Task objective | For this exercise, output every line of the data as it stands.

Data to process |
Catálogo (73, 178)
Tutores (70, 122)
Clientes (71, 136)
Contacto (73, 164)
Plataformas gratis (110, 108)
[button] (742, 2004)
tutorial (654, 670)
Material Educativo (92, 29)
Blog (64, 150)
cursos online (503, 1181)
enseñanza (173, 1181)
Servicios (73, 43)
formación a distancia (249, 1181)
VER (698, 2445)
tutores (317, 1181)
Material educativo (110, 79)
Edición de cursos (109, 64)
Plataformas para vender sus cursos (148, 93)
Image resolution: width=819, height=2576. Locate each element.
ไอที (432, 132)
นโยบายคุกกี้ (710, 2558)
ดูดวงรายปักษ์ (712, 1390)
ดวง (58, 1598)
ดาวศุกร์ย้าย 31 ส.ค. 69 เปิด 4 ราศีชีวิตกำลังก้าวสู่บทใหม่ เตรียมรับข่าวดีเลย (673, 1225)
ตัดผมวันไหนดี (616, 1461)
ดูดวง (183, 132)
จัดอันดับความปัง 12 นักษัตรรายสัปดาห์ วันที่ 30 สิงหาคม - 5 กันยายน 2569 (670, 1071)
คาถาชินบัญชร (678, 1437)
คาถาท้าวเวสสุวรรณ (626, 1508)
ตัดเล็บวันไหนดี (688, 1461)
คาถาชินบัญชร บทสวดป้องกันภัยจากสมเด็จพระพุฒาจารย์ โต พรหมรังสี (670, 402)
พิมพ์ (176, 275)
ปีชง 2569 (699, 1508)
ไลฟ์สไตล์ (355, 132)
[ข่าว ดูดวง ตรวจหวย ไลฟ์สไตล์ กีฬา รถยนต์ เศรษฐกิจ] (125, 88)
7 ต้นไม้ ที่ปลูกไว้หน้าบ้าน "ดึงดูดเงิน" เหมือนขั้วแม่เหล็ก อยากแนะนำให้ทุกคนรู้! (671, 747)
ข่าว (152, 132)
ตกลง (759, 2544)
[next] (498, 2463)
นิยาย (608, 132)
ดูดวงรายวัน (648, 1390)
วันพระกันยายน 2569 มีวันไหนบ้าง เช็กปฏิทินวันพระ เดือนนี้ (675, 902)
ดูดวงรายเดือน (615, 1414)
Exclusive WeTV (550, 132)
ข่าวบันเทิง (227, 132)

Written answer |
Catálogo (73, 178)
Tutores (70, 122)
Clientes (71, 136)
Contacto (73, 164)
Plataformas gratis (110, 108)
[button] (742, 2004)
tutorial (654, 670)
Material Educativo (92, 29)
Blog (64, 150)
cursos online (503, 1181)
enseñanza (173, 1181)
Servicios (73, 43)
formación a distancia (249, 1181)
VER (698, 2445)
tutores (317, 1181)
Material educativo (110, 79)
Edición de cursos (109, 64)
Plataformas para vender sus cursos (148, 93)
Image resolution: width=819, height=2576. Locate each element.
ไอที (432, 132)
นโยบายคุกกี้ (710, 2558)
ดูดวงรายปักษ์ (712, 1390)
ดวง (58, 1598)
ดาวศุกร์ย้าย 31 ส.ค. 69 เปิด 4 ราศีชีวิตกำลังก้าวสู่บทใหม่ เตรียมรับข่าวดีเลย (673, 1225)
ตัดผมวันไหนดี (616, 1461)
ดูดวง (183, 132)
จัดอันดับความปัง 12 นักษัตรรายสัปดาห์ วันที่ 30 สิงหาคม - 5 กันยายน 2569 (670, 1071)
คาถาชินบัญชร (678, 1437)
คาถาท้าวเวสสุวรรณ (626, 1508)
ตัดเล็บวันไหนดี (688, 1461)
คาถาชินบัญชร บทสวดป้องกันภัยจากสมเด็จพระพุฒาจารย์ โต พรหมรังสี (670, 402)
พิมพ์ (176, 275)
ปีชง 2569 (699, 1508)
ไลฟ์สไตล์ (355, 132)
[ข่าว ดูดวง ตรวจหวย ไลฟ์สไตล์ กีฬา รถยนต์ เศรษฐกิจ] (125, 88)
7 ต้นไม้ ที่ปลูกไว้หน้าบ้าน "ดึงดูดเงิน" เหมือนขั้วแม่เหล็ก อยากแนะนำให้ทุกคนรู้! (671, 747)
ข่าว (152, 132)
ตกลง (759, 2544)
[next] (498, 2463)
นิยาย (608, 132)
ดูดวงรายวัน (648, 1390)
วันพระกันยายน 2569 มีวันไหนบ้าง เช็กปฏิทินวันพระ เดือนนี้ (675, 902)
ดูดวงรายเดือน (615, 1414)
Exclusive WeTV (550, 132)
ข่าวบันเทิง (227, 132)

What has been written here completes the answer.